También va siendo más frecuente la presencia de sumilleres en restaurantes con pretensiones. Pero no hay que dejarse deslumbrar: en muchas ocasiones no son sino camareros disfrazados de sumiller (canta enseguida: reciben órdenes del maître, sirven habitualmente los platos, retiran los restos… y saben poco de lo que están vendiendo) o profesionales sometidos a la dictadura del patrón en cuanto a selección y venta de vinos, lo que es tanto como tener un tío en Alcalá.
Los precios en los restaurantes y las calidades de los vinos de la casa son aspectos mil veces denunciados y pocas corregidos que impulsan al aficionado a tomar el vino en casa. El problema de comprarlo se va solucionando sin necesidad de recurrir a los envíos desde el proveedor habitual. Poco a poco, van surgiendo en las zonas turísticas tiendas especializadas muy interesantes y bien provistas, con precios razonables y servicio adiestrado. Además, tienen la ventaja de que suelen cuidar el capítulo de vinos de la región, que muchas veces no se puede explorar en condiciones fuera de su área de producción o aledaños.

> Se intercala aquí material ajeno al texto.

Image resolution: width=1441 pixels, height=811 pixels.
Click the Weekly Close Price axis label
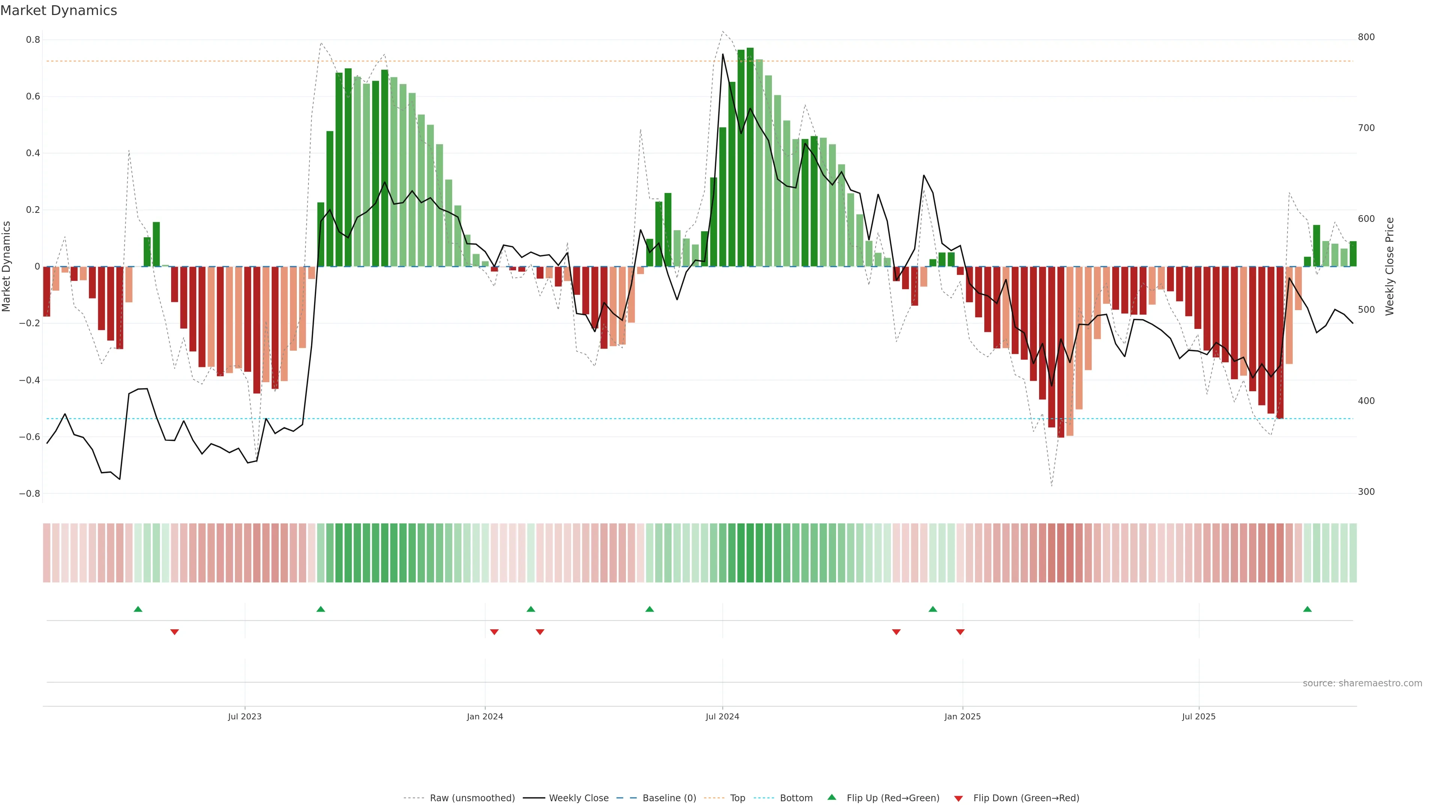pyautogui.click(x=1390, y=266)
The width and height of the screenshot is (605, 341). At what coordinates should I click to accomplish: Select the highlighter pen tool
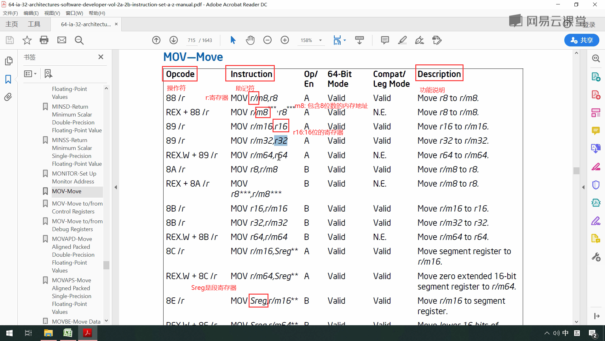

El problema es que, como en el caso de los restaurantes, las tiendas especializadas buenas están entreveradas con otros establecimientos fundados sobre el corto plazo, concebidos como puro negocio. Esas tiendas suelen tener más o menos los mismos riesgos que los restaurantes de temporada: compran mucho saldo, almacenan en malas condiciones y no hay que fiarse demasiado de sus consejos.
Ya sabemos que no hay que renunciar a tomar los grandes vinos, incluso los más vigorosos y pastosos, únicamente porque suban las temperaturas. Basta con rodearlos de las condiciones adecuadas, enfriar cuando sea necesario y servir menos en la copa para no dar lugar a que se caliente, evitando, además, la fea costumbre de la hostelería de servir una nueva dosis de vino sobre la copa no del todo vacía. Además de esos datos básicos, en vacaciones hay que extremar las precauciones a la hora de comprar el vino. Y, por supuesto, a la hora de consumirlo. Con el calor aumentan los riesgos, aumentan los efectos del alcohol y los lugares donde se puede manifestar el peligro: carretera, baños, práctica de deportes… Felices vacaciones.